The Dick and Jane series was known for its simple narrative text and watercolor illustrations. For a generation of middle-class Americans, the characters of "Dick", "Jane", and their younger sister "Sally" became household words. The Dick and Jane primers have become icons of mid-century American culture and collector's items.

Despite criticisms of the stereotypical content that depicted white, middle-class Americans and the "whole-word" or "sight word" (look-say) method of teaching reading on which these readers are based, they retain cultural significance for their impact on literacy education in the mid-twentieth century.

==Origins==
The predecessors to the Dick and Jane primers were the phonics-based McGuffey Readers, which were popular from the mid-nineteenth to the mid-twentieth century, and the Elson Basic Readers. William Scott Gray (1885–1960), director of the Curriculum Foundation Series at Scott, Foresman and Company and dean of the University of Chicago's college of education, co-authored with William H. Elson the Elson Basic Readers (renamed the Elson-Gray Basic Readers in 1936), which Scott Foresman published in Chicago, Illinois. Gray's research focused on methods to improve reading instruction using content that would be of interest to children and develop their word-recognition skills.

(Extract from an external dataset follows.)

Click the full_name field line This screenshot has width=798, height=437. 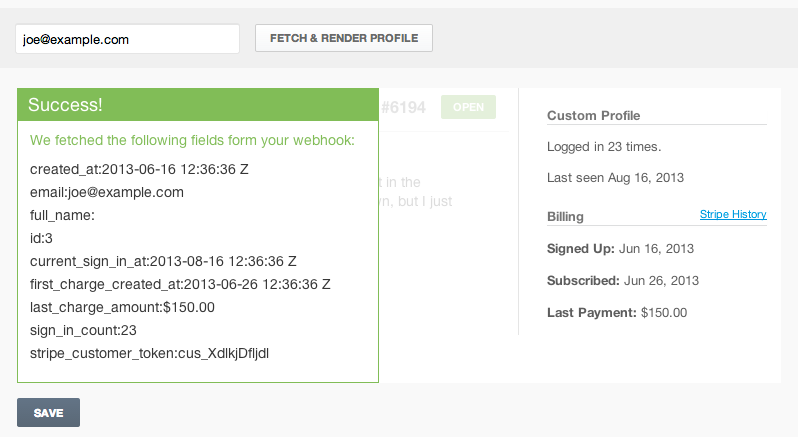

Zerna Sharp, a former teacher, came up with the idea for what became the Dick and Jane readers for elementary school children while working as a reading consultant and textbook editor for Scott Foresman. She worked with Gray to develop the readers after noting the reduced reading ability of children and urged the use of a new reading format for primers. In addition, Sharp developed the main characters of "Dick" and "Jane", the older brother and sister in a fictional family that included "Mother", "Father", and a younger sister named "Sally", their pets, "Spot" (originally a cat in the 1930s, but a dog in later editions), and "Puff", their cat; and a toy teddy bear named "Tim". Sharp named the characters, selected and edited the storylines from ideas that others submitted, and supervised production of the books. Gray and others wrote the Dick and Jane stories; illustrator Eleanor B. Campbell did most of the early illustrations.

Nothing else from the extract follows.